Stated problem 1: In the forum post about the broken foreign key, which DataRepository column holds the foreign key?

Page text:
--- START ---

From: Christoffer on
Hello, one or two of my colleague has managed to break a foreign key in our
database, I'd like some help to understand how this have happened. This might
be a long story so bear with me :)

There are two tables involved in this. The "DataRepository" that holds data
that are to be sent to a "DataAddress". Thus the DataRepository has a foreign
key to DataAddress. The DataRepository has a couple of columns, but the
important ones is Dar_Id (PK, bigint) and the Dar_Daa_Id (FK, bigint). The
DataAddres has a Daa_Id (PK, bigint). The foreign key is set between
Dar_Daa_Id and Daa_Id.

The story is that the DataRepository and DataAddress tables grew quickly in
our production systems because a daily clean up job wasn't started. This was
discovered when the server was low on disk space. The clean up job was
started and ran a stored procedures that did two things:

DELETE FROM [DataRepository]
WHERE [Dar_Id] NOT IN
(SELECT [Meq_Dar_Id] FROM [MessageQueue]) AND [Dar_CreateDate] <
DATEADD(hour, -1, getdate())

DELETE FROM [DataAddress]
WHERE [Daa_Id] NOT IN (SELECT [Dar_Daa_Id_Sender] FROM [DataRepository]
WHERE [Dar_Daa_Id_Sender] IS NOT NULL)
AND [Daa_Id] NOT IN (SELECT [Dar_Daa_Id_Receiver] FROM [DataRepository]
WHERE [Dar_Daa_Id_Receiver] IS NOT NULL)

--- END ---

Stated problem 2: Retype the rows, starting at the row that contains "support UBC (1584, 86)" and ending at the last row.

[Interface element records]
--- START ---

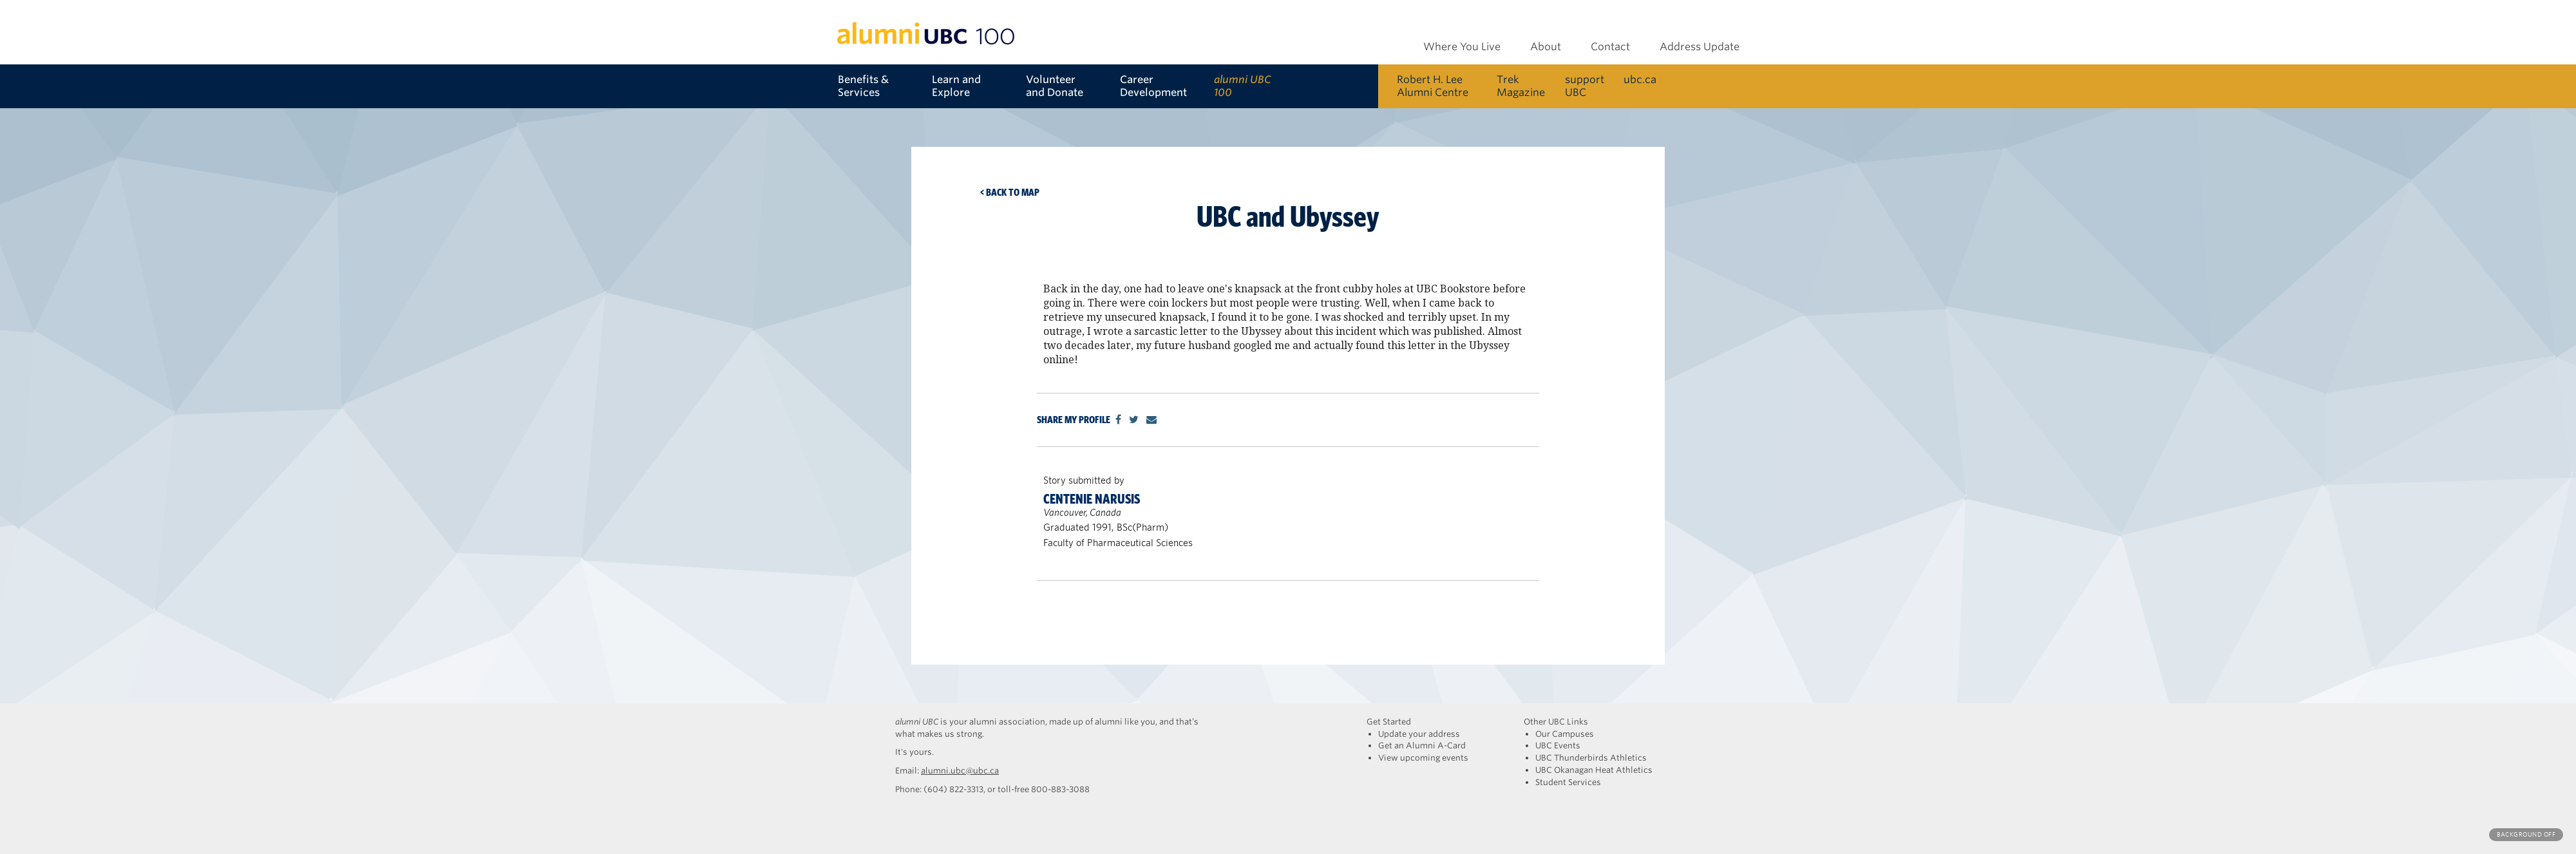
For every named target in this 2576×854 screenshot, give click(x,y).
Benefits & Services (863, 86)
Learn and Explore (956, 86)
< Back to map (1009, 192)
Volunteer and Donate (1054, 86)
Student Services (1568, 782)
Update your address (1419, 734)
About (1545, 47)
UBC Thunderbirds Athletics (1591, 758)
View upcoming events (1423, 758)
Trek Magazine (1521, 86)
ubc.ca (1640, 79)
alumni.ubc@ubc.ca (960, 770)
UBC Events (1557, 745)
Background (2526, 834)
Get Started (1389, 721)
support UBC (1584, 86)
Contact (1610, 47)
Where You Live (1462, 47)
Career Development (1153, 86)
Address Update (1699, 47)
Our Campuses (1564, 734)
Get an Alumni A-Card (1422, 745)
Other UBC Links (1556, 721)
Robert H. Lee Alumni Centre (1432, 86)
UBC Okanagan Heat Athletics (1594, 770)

--- END ---

Task result 1: Dar_Daa_Id

Task result 2:
support UBC (1584, 86)
Contact (1610, 47)
Where You Live (1462, 47)
Career Development (1153, 86)
Address Update (1699, 47)
Our Campuses (1564, 734)
Get an Alumni A-Card (1422, 745)
Other UBC Links (1556, 721)
Robert H. Lee Alumni Centre (1432, 86)
UBC Okanagan Heat Athletics (1594, 770)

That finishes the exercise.